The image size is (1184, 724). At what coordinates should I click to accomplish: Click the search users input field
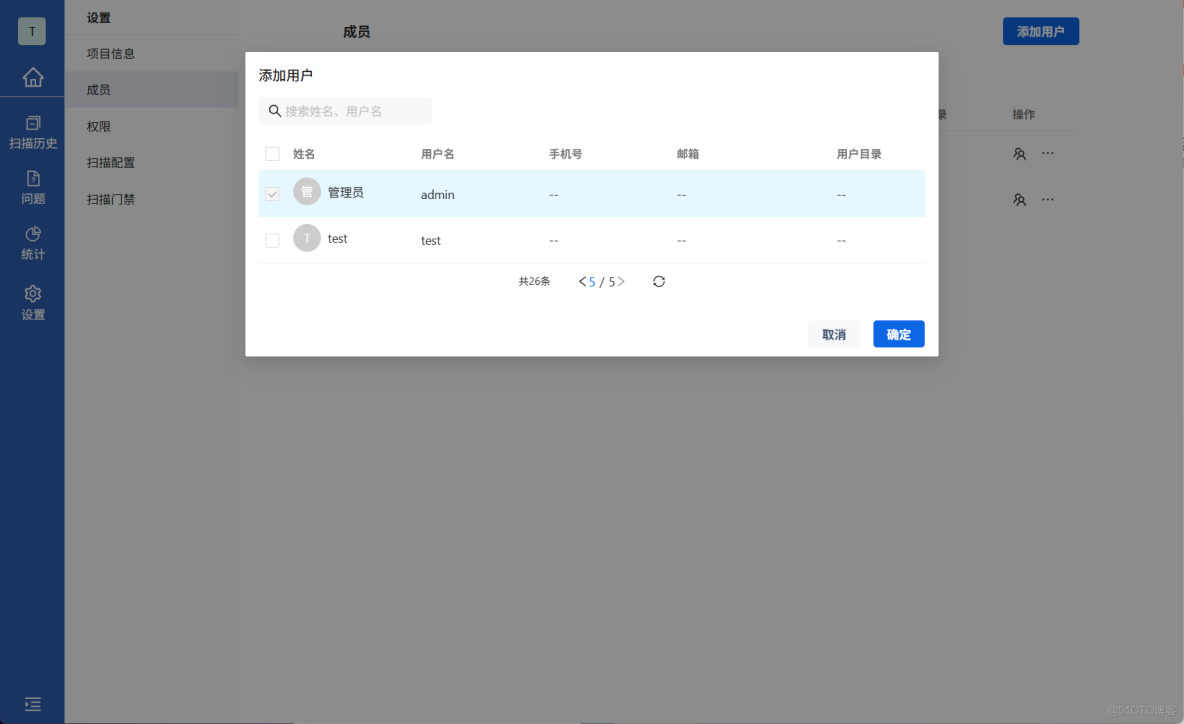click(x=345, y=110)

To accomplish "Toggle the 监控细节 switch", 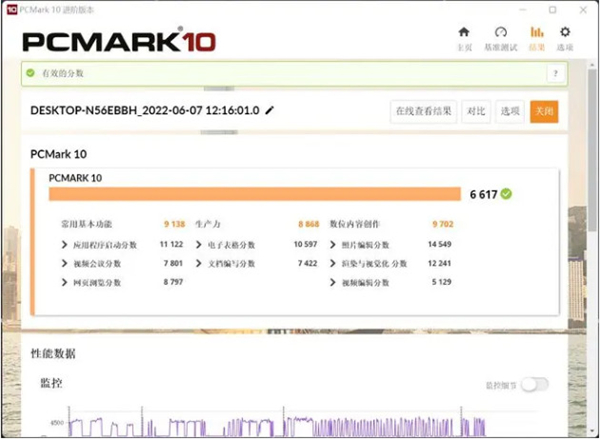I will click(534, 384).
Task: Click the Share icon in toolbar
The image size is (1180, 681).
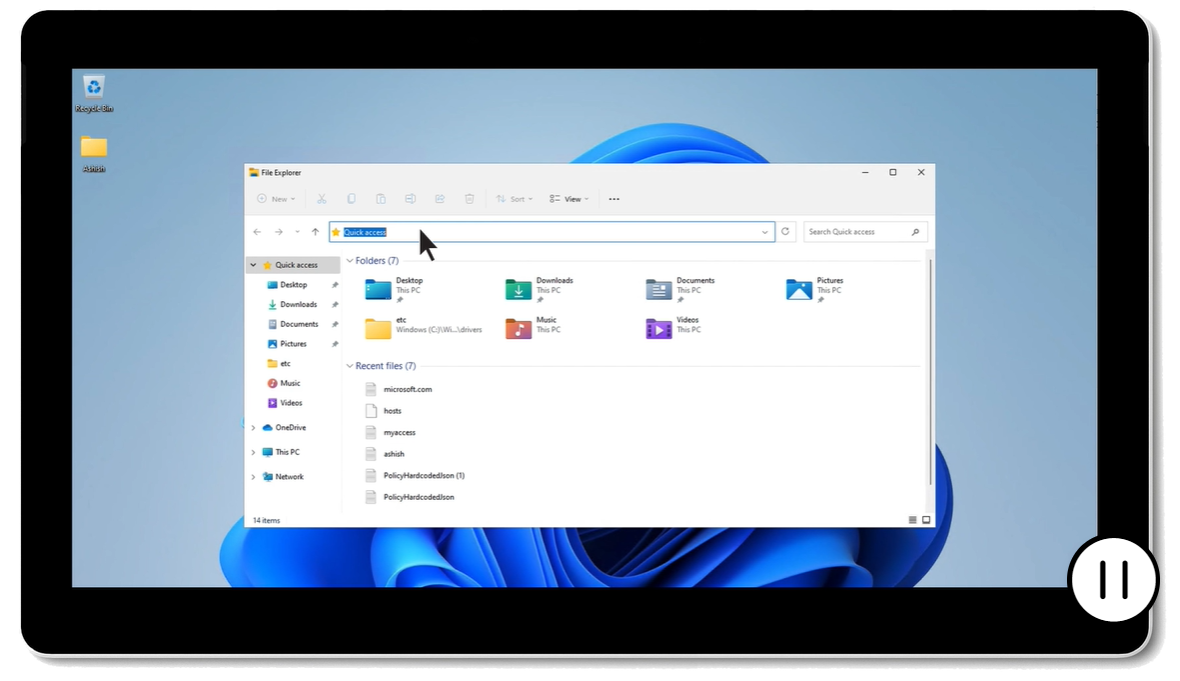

━━━━━━━━━━━━━━━━━━━━━━━━━━━━━━

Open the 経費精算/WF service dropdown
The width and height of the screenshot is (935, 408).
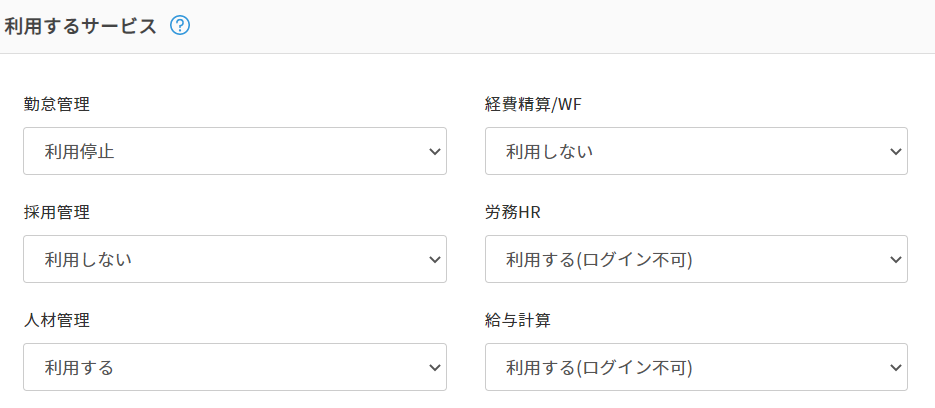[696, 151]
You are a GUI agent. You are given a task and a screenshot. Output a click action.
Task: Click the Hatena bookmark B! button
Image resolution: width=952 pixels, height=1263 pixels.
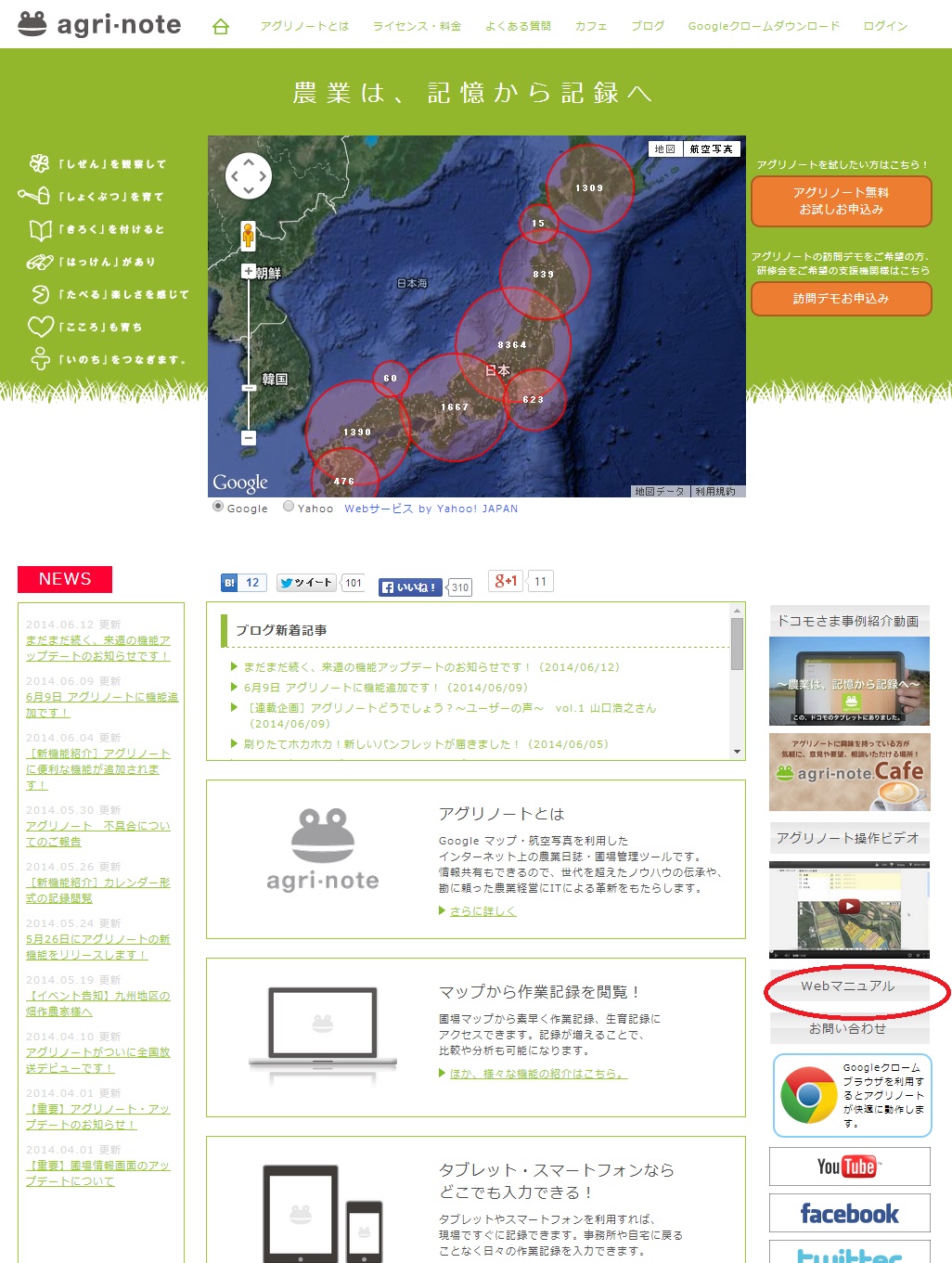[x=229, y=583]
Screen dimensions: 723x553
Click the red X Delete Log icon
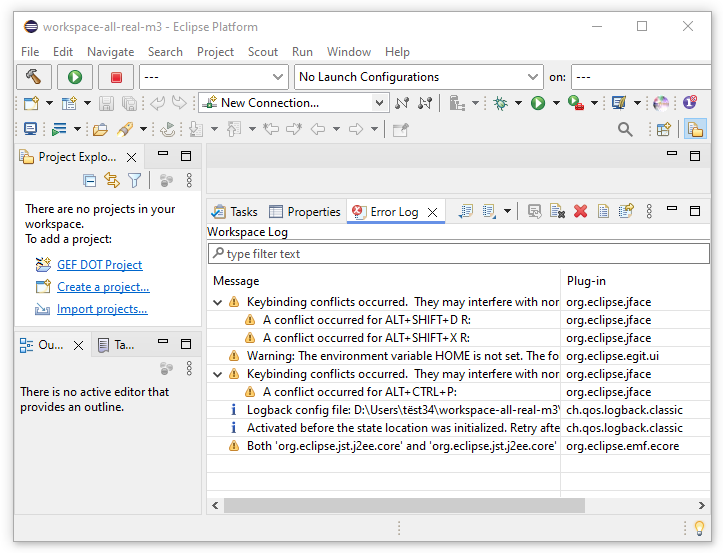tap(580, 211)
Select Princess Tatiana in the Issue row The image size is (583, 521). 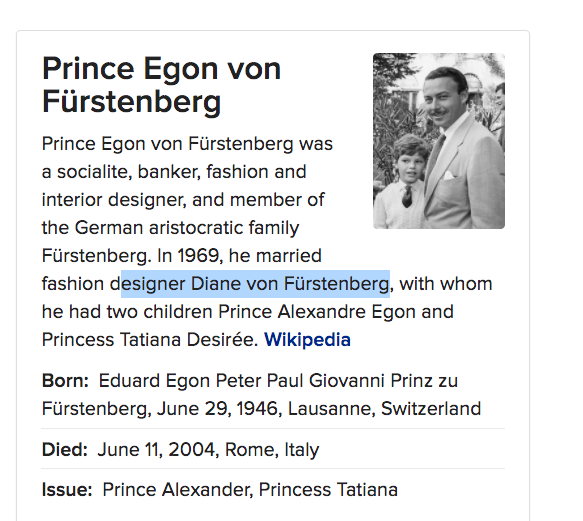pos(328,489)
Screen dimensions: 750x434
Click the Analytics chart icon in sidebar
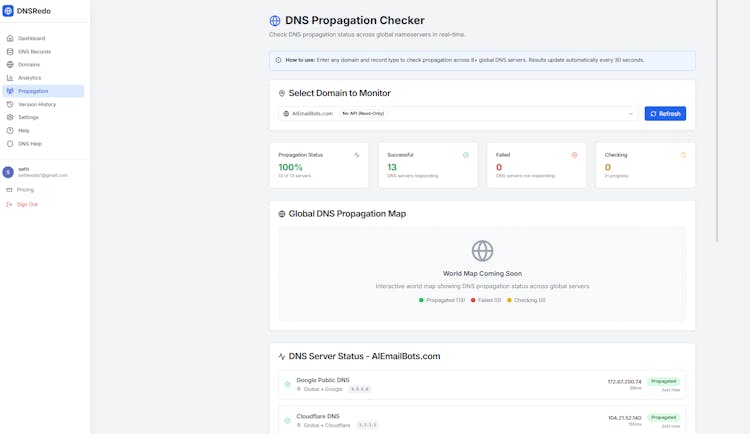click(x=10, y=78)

━━━━━━━━━━━━━━━━━━━━━━━━━━━━━━

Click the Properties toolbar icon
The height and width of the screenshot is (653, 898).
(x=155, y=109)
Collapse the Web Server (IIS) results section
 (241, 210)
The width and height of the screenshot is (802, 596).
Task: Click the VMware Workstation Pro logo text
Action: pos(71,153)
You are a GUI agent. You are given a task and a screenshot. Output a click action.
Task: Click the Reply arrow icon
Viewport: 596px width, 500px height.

━━━━━━━━━━━━━━━━━━━━━━━━━━━━━━

Check every line of the data above for the string "toolbar", and copy those that have it.

Answer box:
Task: Click the Share icon in toolbar
Click the Properties toolbar icon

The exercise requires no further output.